Fetched:Step 3 — Read the code semantically
步骤3 — 语义化读取代码
Walk the user's files with and and classify each region of array math against and (full rationale and R-codes live there). Read semantically, not by regex: before flagging, confirm traces back to a array (or aliased to it) and check whether the access sits inside a hot loop. Apply these rules:
ReadGrepreferences/idioms-that-scale.mdreferences/idioms-that-block.mdarrcupynumericnp.*- Flag element loops () as blockers; treat an epoch/step/file loop with a vectorized body as fine — distinguish the two.
for i in range(n): arr[i] = ... - Flag scalar sync — /
.item()/float()/int()/bool()on a cuPyNumeric array inside a hot loop (per-iteration host sync); allow it at the boundary.complex() - Flag reducing conditions — /
ifover an array reduction (while) syncs every iteration.while np.max(err) > tol: - Flag hoistable allocation in a loop as a fixable inefficiency.
- Flag in runtime code that partitions/communicates array data alongside
mpi4py(R108) — but first confirm it issues MPI calls on a hot path; ignore a grep hit in a README, build script, or alt-launcher.cupynumeric - Flag on
order=/reshape/asarrayas R109 — always, regardless of whether the version warns or silently no-ops.flatten - Always cite R304 in INFO for under multi-GPU: cross-GPU bit-identical reproducibility is impossible by default (
np.random.*/--gpus Nis the Legate launcher arg).LEGATE_GPUS - Flag Python builtins on arrays (/
sum/max/min/any) — host-iteration fallback (R110; upstream best practices).

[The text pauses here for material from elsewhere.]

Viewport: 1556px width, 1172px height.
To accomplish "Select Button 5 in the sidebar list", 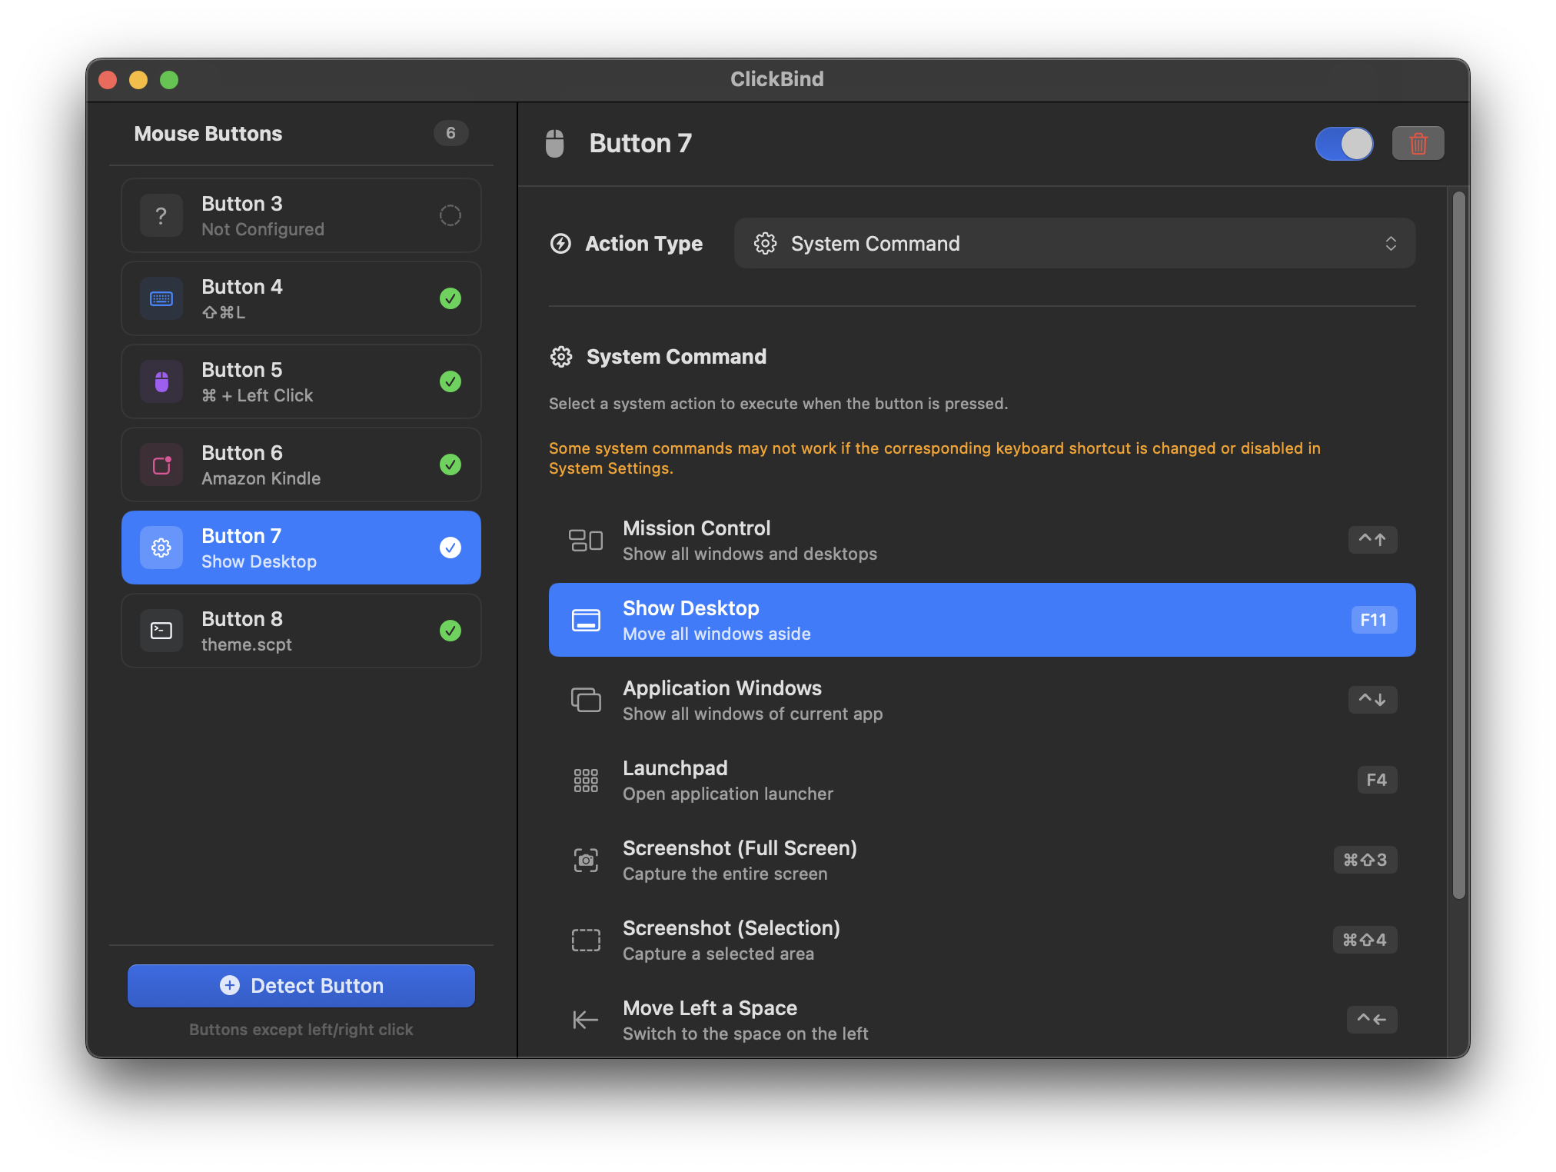I will [x=301, y=381].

Allowiter(arr)(shape lookup; preferlen(arr)/arr.shape[0]for 0-d safety).arr.size - Flag mixed with
cupyin a hot loop (R111); the runtimes don't share GPU memory, so every hop goes through host NumPy.cupynumeric - Look up every NumPy API the code calls in (glyph legend in Step 2).
assets/api-support.md
For the deep "why," read (memory, SM, communication, dispatch) and (lazy execution, sync points, mapper).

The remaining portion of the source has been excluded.